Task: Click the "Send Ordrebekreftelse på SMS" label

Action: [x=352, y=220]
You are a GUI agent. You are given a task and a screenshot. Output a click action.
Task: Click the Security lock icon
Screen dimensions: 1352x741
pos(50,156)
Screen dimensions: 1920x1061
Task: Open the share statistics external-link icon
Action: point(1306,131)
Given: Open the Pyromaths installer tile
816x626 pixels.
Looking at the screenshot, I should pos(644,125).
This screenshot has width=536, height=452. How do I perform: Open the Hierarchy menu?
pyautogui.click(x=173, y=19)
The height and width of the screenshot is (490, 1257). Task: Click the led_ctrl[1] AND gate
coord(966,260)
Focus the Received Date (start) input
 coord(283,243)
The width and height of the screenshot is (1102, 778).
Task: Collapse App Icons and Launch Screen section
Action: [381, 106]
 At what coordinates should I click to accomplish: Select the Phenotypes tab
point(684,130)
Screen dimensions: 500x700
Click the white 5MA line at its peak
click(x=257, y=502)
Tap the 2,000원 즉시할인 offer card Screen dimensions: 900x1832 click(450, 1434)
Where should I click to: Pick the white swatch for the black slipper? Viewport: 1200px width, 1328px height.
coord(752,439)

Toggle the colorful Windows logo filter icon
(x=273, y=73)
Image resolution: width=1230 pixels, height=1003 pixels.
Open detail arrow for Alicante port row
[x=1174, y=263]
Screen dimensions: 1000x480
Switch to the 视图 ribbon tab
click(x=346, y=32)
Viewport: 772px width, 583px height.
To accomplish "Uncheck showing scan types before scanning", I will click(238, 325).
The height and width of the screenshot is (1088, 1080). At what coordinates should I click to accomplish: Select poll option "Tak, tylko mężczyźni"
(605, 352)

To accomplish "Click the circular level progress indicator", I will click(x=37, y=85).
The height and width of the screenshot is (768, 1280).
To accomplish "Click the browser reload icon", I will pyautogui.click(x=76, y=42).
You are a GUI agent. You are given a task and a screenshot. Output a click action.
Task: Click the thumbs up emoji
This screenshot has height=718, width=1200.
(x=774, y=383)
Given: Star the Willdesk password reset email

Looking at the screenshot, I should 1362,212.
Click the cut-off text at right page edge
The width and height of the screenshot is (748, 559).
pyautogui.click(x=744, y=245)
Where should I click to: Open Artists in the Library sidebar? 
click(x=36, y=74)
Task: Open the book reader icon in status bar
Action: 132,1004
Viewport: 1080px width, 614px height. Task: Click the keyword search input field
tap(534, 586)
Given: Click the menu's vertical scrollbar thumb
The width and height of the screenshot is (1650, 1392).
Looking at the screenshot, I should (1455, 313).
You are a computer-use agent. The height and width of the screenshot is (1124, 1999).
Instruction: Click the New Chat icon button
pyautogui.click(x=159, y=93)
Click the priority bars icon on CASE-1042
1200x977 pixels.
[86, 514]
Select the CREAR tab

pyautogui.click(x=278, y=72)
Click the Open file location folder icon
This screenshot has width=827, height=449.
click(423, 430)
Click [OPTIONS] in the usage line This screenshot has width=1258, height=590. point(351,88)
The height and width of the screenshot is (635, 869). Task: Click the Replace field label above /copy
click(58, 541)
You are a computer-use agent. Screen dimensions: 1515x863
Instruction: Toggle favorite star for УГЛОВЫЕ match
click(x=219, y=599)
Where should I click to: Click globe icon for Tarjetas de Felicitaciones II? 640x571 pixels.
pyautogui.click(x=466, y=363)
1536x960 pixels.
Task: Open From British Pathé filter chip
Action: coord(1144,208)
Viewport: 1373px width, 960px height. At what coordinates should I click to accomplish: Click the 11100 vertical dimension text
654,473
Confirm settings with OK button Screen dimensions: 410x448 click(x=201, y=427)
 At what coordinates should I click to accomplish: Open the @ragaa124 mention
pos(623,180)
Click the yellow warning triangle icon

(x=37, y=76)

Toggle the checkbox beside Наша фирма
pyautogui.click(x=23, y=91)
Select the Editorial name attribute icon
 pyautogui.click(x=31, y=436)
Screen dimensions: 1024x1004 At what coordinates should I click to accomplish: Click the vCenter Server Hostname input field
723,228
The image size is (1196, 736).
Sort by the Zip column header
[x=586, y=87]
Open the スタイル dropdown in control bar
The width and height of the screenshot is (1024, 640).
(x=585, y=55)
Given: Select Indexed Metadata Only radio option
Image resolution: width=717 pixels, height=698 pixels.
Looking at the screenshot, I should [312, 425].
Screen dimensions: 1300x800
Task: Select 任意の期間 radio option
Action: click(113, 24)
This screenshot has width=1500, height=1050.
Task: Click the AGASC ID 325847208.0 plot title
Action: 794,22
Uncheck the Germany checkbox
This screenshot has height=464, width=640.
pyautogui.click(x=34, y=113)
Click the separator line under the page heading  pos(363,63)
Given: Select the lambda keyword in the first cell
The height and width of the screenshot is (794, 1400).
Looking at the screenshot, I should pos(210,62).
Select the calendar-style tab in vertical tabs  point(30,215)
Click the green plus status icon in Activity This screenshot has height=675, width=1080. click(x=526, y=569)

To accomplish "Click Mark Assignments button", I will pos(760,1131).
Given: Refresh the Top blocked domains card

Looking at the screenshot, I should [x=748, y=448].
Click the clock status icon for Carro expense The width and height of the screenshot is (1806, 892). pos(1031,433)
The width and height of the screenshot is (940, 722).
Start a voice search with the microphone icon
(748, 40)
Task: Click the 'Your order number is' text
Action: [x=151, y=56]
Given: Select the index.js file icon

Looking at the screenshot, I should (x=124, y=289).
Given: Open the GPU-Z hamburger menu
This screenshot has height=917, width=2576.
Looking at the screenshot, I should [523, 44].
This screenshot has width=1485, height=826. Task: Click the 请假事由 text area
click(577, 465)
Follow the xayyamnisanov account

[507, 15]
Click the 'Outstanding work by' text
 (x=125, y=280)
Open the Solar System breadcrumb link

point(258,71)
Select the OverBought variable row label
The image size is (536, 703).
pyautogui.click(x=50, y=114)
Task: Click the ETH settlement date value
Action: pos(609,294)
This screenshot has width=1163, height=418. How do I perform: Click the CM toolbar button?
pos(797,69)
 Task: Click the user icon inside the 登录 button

Brief: The answer must restate each entry word for word.

Solution to this task:
Task: Click the "Send Ordrebekreftelse på SMS" label

Action: [x=352, y=220]
You are a GUI agent. You are given a task and a screenshot. Output a click action.
Task: Click the Security lock icon
Screen dimensions: 1352x741
pos(50,156)
Screen dimensions: 1920x1061
Task: Open the share statistics external-link icon
Action: point(1306,131)
Given: Open the Pyromaths installer tile
816x626 pixels.
Looking at the screenshot, I should pos(644,125).
This screenshot has width=536, height=452. How do I perform: Open the Hierarchy menu?
pyautogui.click(x=173, y=19)
The height and width of the screenshot is (490, 1257). Task: Click the led_ctrl[1] AND gate
coord(966,260)
Focus the Received Date (start) input
 coord(283,243)
The width and height of the screenshot is (1102, 778).
Task: Collapse App Icons and Launch Screen section
Action: [381, 106]
 At what coordinates should I click to accomplish: Select the Phenotypes tab
point(684,130)
Screen dimensions: 500x700
Click the white 5MA line at its peak
click(x=257, y=502)
Tap the 2,000원 즉시할인 offer card Screen dimensions: 900x1832 click(450, 1434)
Where should I click to: Pick the white swatch for the black slipper? Viewport: 1200px width, 1328px height.
coord(752,439)

Toggle the colorful Windows logo filter icon
(x=273, y=73)
Image resolution: width=1230 pixels, height=1003 pixels.
Open detail arrow for Alicante port row
[x=1174, y=263]
Screen dimensions: 1000x480
Switch to the 视图 ribbon tab
click(x=346, y=32)
Viewport: 772px width, 583px height.
To accomplish "Uncheck showing scan types before scanning", I will click(238, 325).
The height and width of the screenshot is (1088, 1080). At what coordinates should I click to accomplish: Select poll option "Tak, tylko mężczyźni"
(605, 352)

To accomplish "Click the circular level progress indicator", I will click(x=37, y=85).
The height and width of the screenshot is (768, 1280).
To accomplish "Click the browser reload icon", I will pyautogui.click(x=76, y=42).
You are a GUI agent. You are given a task and a screenshot. Output a click action.
Task: Click the thumbs up emoji
This screenshot has height=718, width=1200.
(x=774, y=383)
Given: Star the Willdesk password reset email

Looking at the screenshot, I should 1362,212.
Click the cut-off text at right page edge
The width and height of the screenshot is (748, 559).
pyautogui.click(x=744, y=245)
Where should I click to: Open Artists in the Library sidebar? 
click(x=36, y=74)
Task: Open the book reader icon in status bar
Action: 132,1004
Viewport: 1080px width, 614px height. Task: Click the keyword search input field
tap(534, 586)
Given: Click the menu's vertical scrollbar thumb
The width and height of the screenshot is (1650, 1392).
Looking at the screenshot, I should (1455, 313).
You are a computer-use agent. The height and width of the screenshot is (1124, 1999).
Instruction: Click the New Chat icon button
pyautogui.click(x=159, y=93)
Click the priority bars icon on CASE-1042
1200x977 pixels.
[86, 514]
Select the CREAR tab

pyautogui.click(x=278, y=72)
Click the Open file location folder icon
This screenshot has width=827, height=449.
click(423, 430)
Click [OPTIONS] in the usage line This screenshot has width=1258, height=590. point(351,88)
The height and width of the screenshot is (635, 869). Task: Click the Replace field label above /copy
click(58, 541)
You are a computer-use agent. Screen dimensions: 1515x863
Instruction: Toggle favorite star for УГЛОВЫЕ match
click(x=219, y=599)
Where should I click to: Click globe icon for Tarjetas de Felicitaciones II? 640x571 pixels.
pyautogui.click(x=466, y=363)
1536x960 pixels.
Task: Open From British Pathé filter chip
Action: coord(1144,208)
Viewport: 1373px width, 960px height. At what coordinates should I click to accomplish: Click the 11100 vertical dimension text
654,473
Confirm settings with OK button Screen dimensions: 410x448 click(x=201, y=427)
 At what coordinates should I click to accomplish: Open the @ragaa124 mention
pos(623,180)
Click the yellow warning triangle icon

(x=37, y=76)

Toggle the checkbox beside Наша фирма
pyautogui.click(x=23, y=91)
Select the Editorial name attribute icon
 pyautogui.click(x=31, y=436)
Screen dimensions: 1024x1004 At what coordinates should I click to accomplish: Click the vCenter Server Hostname input field
723,228
The image size is (1196, 736).
Sort by the Zip column header
[x=586, y=87]
Open the スタイル dropdown in control bar
The width and height of the screenshot is (1024, 640).
(x=585, y=55)
Given: Select Indexed Metadata Only radio option
Image resolution: width=717 pixels, height=698 pixels.
Looking at the screenshot, I should [312, 425].
Screen dimensions: 1300x800
Task: Select 任意の期間 radio option
Action: click(113, 24)
This screenshot has width=1500, height=1050.
Task: Click the AGASC ID 325847208.0 plot title
Action: 794,22
Uncheck the Germany checkbox
This screenshot has height=464, width=640.
pyautogui.click(x=34, y=113)
Click the separator line under the page heading  pos(363,63)
Given: Select the lambda keyword in the first cell
The height and width of the screenshot is (794, 1400).
Looking at the screenshot, I should pos(210,62).
Select the calendar-style tab in vertical tabs  point(30,215)
Click the green plus status icon in Activity This screenshot has height=675, width=1080. click(x=526, y=569)

To accomplish "Click Mark Assignments button", I will pos(760,1131).
Given: Refresh the Top blocked domains card

Looking at the screenshot, I should [x=748, y=448].
Click the clock status icon for Carro expense The width and height of the screenshot is (1806, 892). pos(1031,433)
The width and height of the screenshot is (940, 722).
Start a voice search with the microphone icon
(748, 40)
Task: Click the 'Your order number is' text
Action: [x=151, y=56]
Given: Select the index.js file icon

Looking at the screenshot, I should (x=124, y=289).
Given: Open the GPU-Z hamburger menu
This screenshot has height=917, width=2576.
Looking at the screenshot, I should [523, 44].
This screenshot has width=1485, height=826. Task: Click the 请假事由 text area
click(577, 465)
Follow the xayyamnisanov account

[507, 15]
Click the 'Outstanding work by' text
 (x=125, y=280)
Open the Solar System breadcrumb link

point(258,71)
Select the OverBought variable row label
The image size is (536, 703).
pyautogui.click(x=50, y=114)
Task: Click the ETH settlement date value
Action: pos(609,294)
This screenshot has width=1163, height=418. How do I perform: Click the CM toolbar button?
pos(797,69)
 Task: Click the user icon inside the 登录 button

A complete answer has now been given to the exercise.